For the Foleys in San Diego, who scrape by on foundation grants, dispensing free advice and support from a spare bedroom in their house, the problem of identity theft is hardly a new issue. The couple, who are in their 50's, started the Identity Theft Resource Center after Ms. Foley grappled with the effects of having her identity hijacked in 1997 - by an employer who used her Social Security number and other vital information to obtain three credit cards in her name and sign a contract with a cellphone provider.

"She was living quite nicely on my Social Security number," said Ms. Foley, a former restaurant reviewer. While trying to sort it all out, "I basically crawled into bed and pulled the cover over my head and wished the world would just go away," she said.

"You argue with the credit issuers," she said. "You argue with the credit reporting agencies, you argue with the collection agencies. Every time, you're reopening the wound and telling your story again until maybe eventually they might believe you."

Nowadays, the Foleys, a small staff and a team of 75 volunteers around the country help those who learn they are the victim of an identity theft negotiate that same nameless, faceless bureaucracy of credit card companies, banks, law enforcement agencies and collection firms.

"Basically I start answering the phone at 6:30 in the morning, and Linda joins me at about 9," said Mr. Foley, who was a salesman before the ID theft center became his full-time job. "And we basically answer them until 7 or 8 o'clock at night."

Companies that compile consumer data often argue that the threat of identity fraud linked to computer databases and the Internet has been overstated. A recent survey by the Better Business Bureau and Javelin Strategy & Research, which was financed by Visa USA, Wells Fargo Bank and CheckFree, concluded that a family member, friend, neighbor or in-house employee was responsible for half the reported identity theft cases.

But the ChoicePoint fraud was conducted by thieves who pretended to be legitimate business customers of the data service, who were given log-in access to the company's online databases. So far, only a single person, a Nigerian man in Los Angeles, has pleaded guilty to his role in the fraud, but investigators say they believe others were involved.

It has still not been determined what happened in an incident involving a Bank of America computer tape containing the files of more than a million customers that the bank recently said had disappeared. And LexisNexis is still trying to figure out how one or more unauthorized people obtained the passwords that gave them online access to 30,000 consumers' digital dossiers.

Regardless of how someone's identity is commandeered, the result can be endless hours trying to clear one's name.

Brent James of Mesa, Ariz., still has no idea why he started receiving calls from a collection agency in 2000, hounding him about a student loan in default. "I've never even had a student loan," Mr. James said.
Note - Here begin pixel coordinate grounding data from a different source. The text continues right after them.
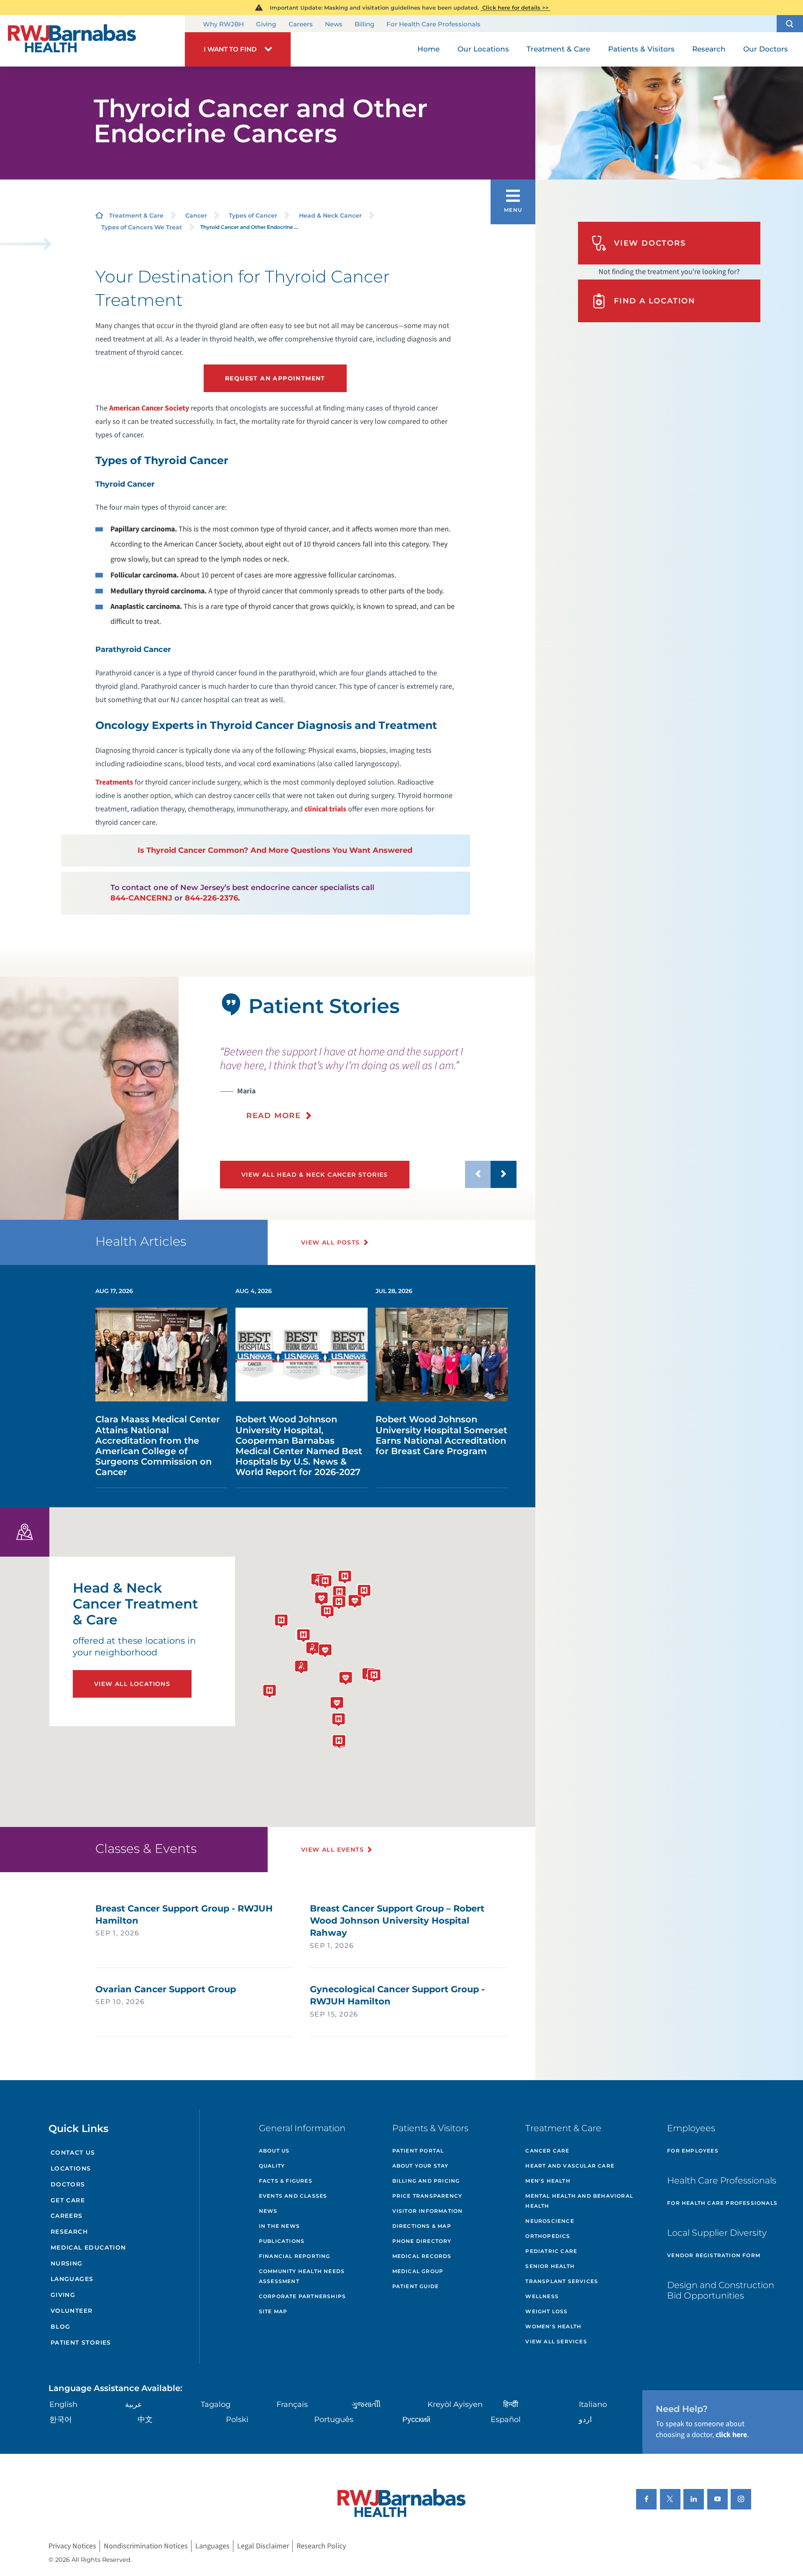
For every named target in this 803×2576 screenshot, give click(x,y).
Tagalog (215, 2404)
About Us (274, 2151)
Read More (273, 1115)
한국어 (60, 2419)
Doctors (68, 2184)
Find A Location (655, 300)
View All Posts (330, 1242)
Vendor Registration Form (713, 2255)
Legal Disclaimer (263, 2546)
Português (333, 2419)
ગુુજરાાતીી (366, 2404)
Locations (71, 2168)
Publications (281, 2241)
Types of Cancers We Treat (141, 227)
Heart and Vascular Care (569, 2166)
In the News (279, 2226)
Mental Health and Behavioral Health (579, 2201)
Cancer (196, 215)
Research (69, 2231)
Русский (416, 2419)
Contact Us (73, 2152)
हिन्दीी (510, 2404)
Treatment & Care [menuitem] (558, 49)
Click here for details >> (515, 7)
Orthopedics (547, 2236)
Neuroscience (549, 2221)
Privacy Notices (72, 2546)
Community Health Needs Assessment (302, 2276)
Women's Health (553, 2326)
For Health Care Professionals (433, 24)
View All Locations (132, 1684)
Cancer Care (547, 2151)
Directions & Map (421, 2226)
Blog (61, 2326)
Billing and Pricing (426, 2181)
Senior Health (550, 2266)
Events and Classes (293, 2196)
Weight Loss (546, 2311)
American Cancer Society (149, 408)
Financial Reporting (294, 2256)
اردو (585, 2419)
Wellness (542, 2296)
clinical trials (325, 809)
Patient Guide (415, 2286)
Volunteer (72, 2310)
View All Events (332, 1849)
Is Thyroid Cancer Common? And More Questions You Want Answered (275, 850)
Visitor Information (427, 2211)
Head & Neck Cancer (330, 215)
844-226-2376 (211, 898)
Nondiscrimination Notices (146, 2546)
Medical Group (418, 2271)
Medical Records (422, 2256)
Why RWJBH (223, 24)
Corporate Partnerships (302, 2296)
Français (292, 2404)
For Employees (693, 2151)
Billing (364, 24)
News (334, 24)
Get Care (68, 2200)
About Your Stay (420, 2166)
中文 (145, 2419)
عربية (133, 2404)
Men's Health (547, 2181)
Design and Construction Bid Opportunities (720, 2290)
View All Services (556, 2341)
Although he thought he had cleared up the matter years ago, he still receives periodic calls from bill collectors seeking payment for the loan. Then in October, he learned that these occasional phone calls were the least of his worries. Someone had entered into two cellphone contracts and bought a car in his name. And though Mr. James and his wife have owned a home since 2000, he also has "multiple personal judgments against me" by landlords suing over a broken lease.

"People tell me the civil judgments are the hardest to get off your credit report," Mr. James said. "Basically you need to hire a lawyer and go to court in each case."
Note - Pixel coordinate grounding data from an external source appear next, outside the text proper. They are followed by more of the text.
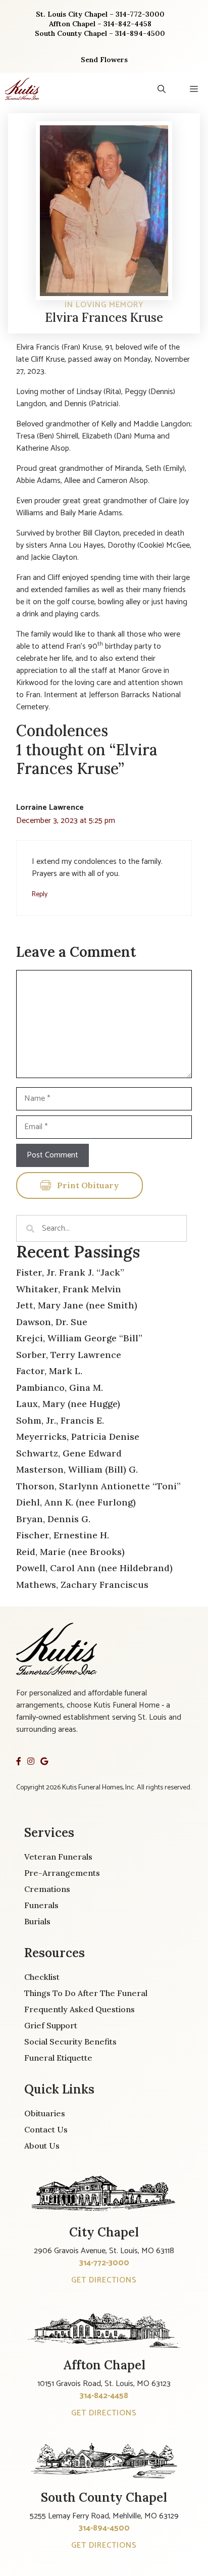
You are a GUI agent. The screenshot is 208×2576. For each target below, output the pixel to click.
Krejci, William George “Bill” (79, 1338)
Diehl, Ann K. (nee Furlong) (76, 1502)
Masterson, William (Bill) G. (77, 1469)
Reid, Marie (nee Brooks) (70, 1552)
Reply (39, 894)
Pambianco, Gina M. (59, 1387)
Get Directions (104, 2280)
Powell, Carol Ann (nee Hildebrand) (94, 1568)
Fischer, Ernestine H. (62, 1535)
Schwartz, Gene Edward (69, 1453)
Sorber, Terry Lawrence (68, 1354)
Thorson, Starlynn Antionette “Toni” (98, 1486)
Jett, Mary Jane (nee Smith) (76, 1305)
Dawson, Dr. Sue (51, 1322)
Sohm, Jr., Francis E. (60, 1420)
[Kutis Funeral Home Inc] (22, 89)
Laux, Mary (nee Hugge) (68, 1403)
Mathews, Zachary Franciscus (82, 1584)
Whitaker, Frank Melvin (68, 1289)
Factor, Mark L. (49, 1371)
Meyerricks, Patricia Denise (77, 1436)
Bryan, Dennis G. (53, 1519)
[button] (161, 89)
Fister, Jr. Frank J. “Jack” (70, 1272)
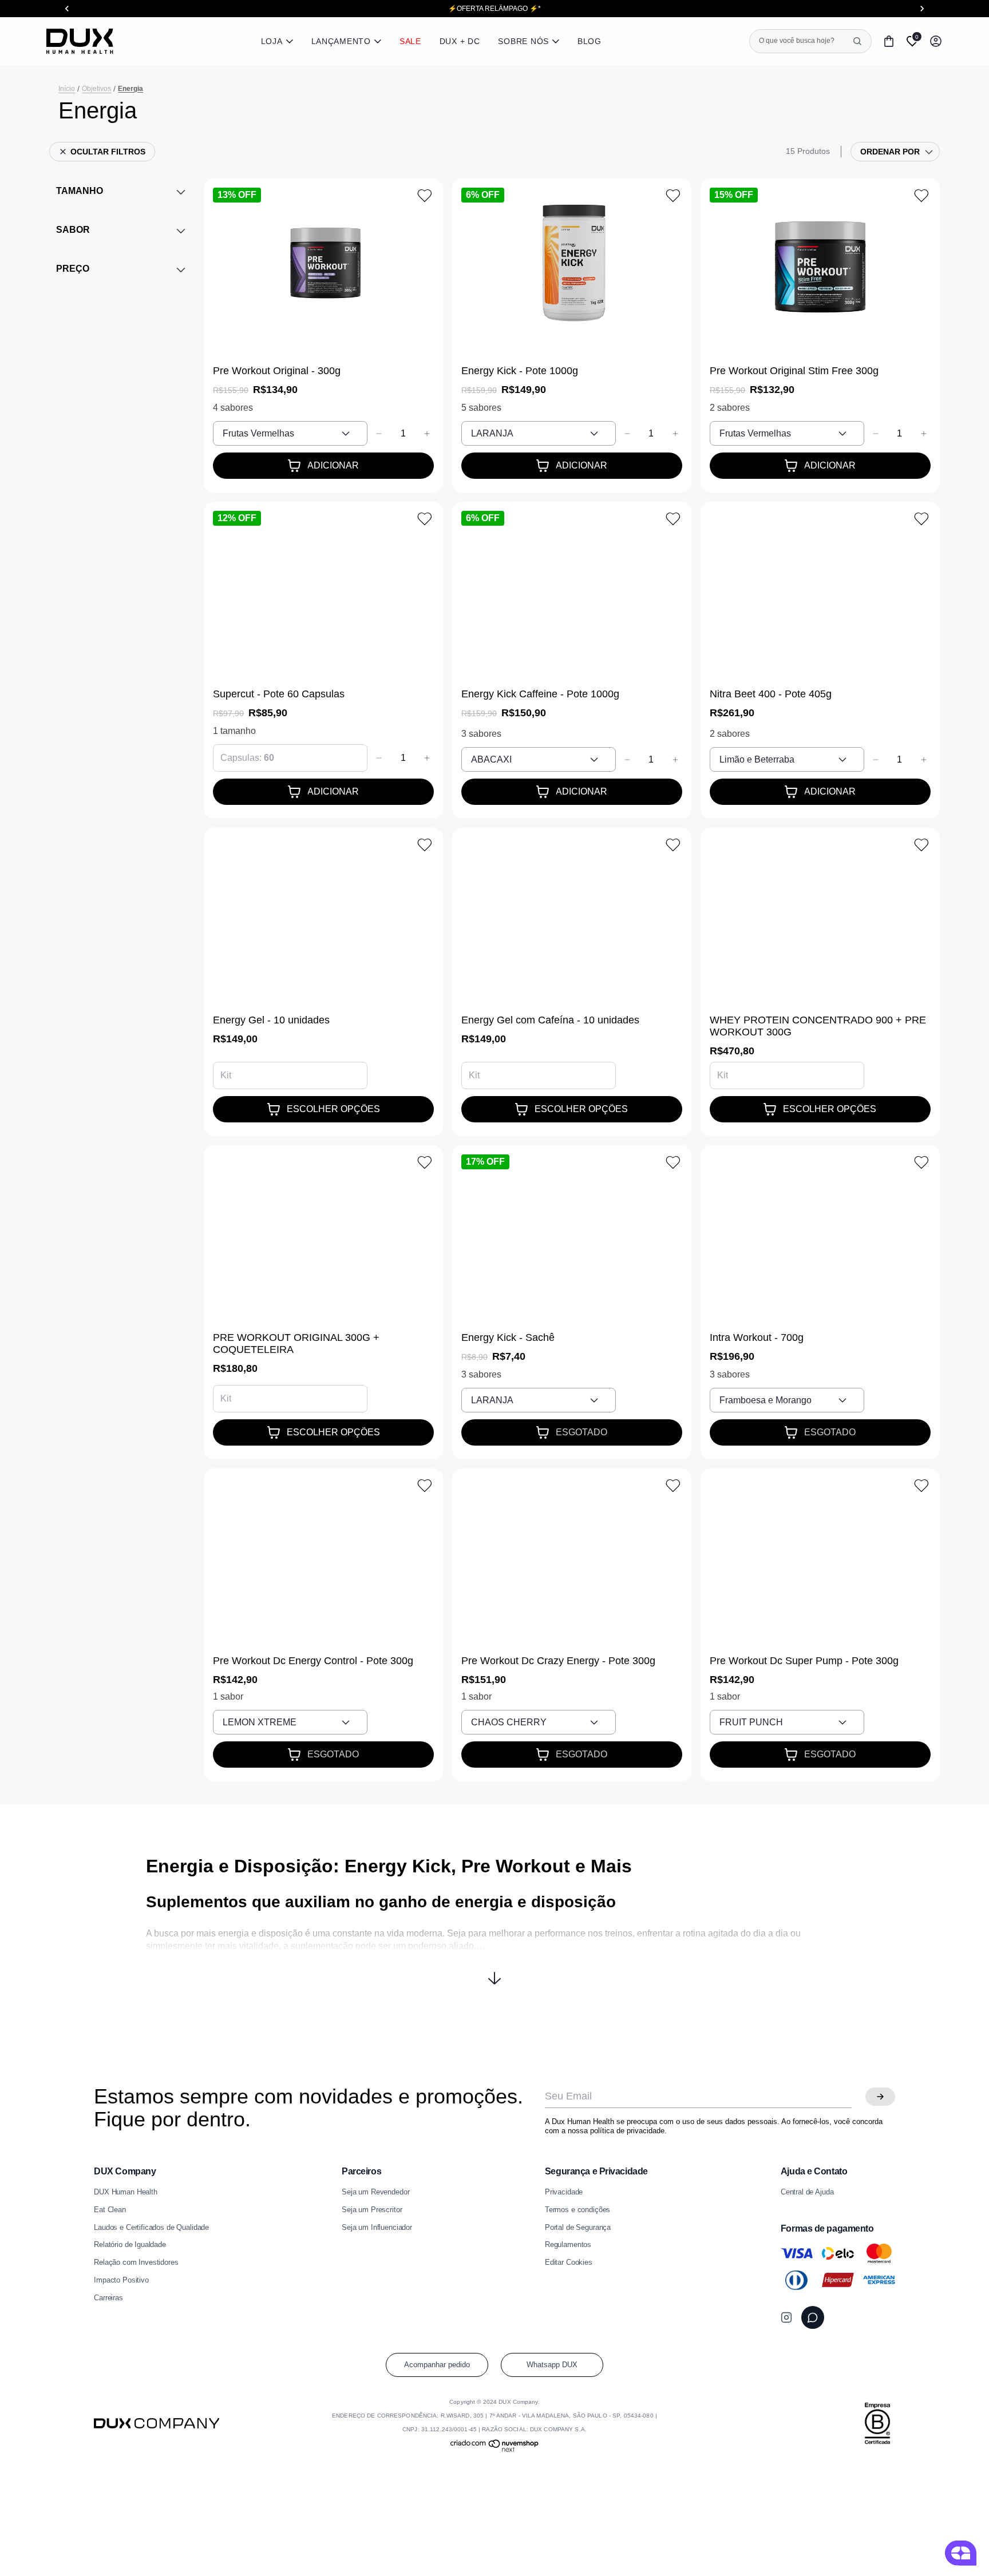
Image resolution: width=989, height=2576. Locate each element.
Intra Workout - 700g (757, 1337)
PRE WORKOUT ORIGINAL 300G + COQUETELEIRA (296, 1343)
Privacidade (564, 2192)
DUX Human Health (125, 2192)
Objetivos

Meanwhile, the phone calls continue to the Foleys' hot line, more of them in recent weeks - so many, at times, that the couple and their three-person staff cannot handle the load. Callers often get a busy signal.

To those who do get through, Mr. Foley imparts a harsh but simple message: "There's lots of ways this hurts you that you can't even begin to imagine until it happens to you."

Tom Zeller Jr. contributed reporting from New York and Washington for this article.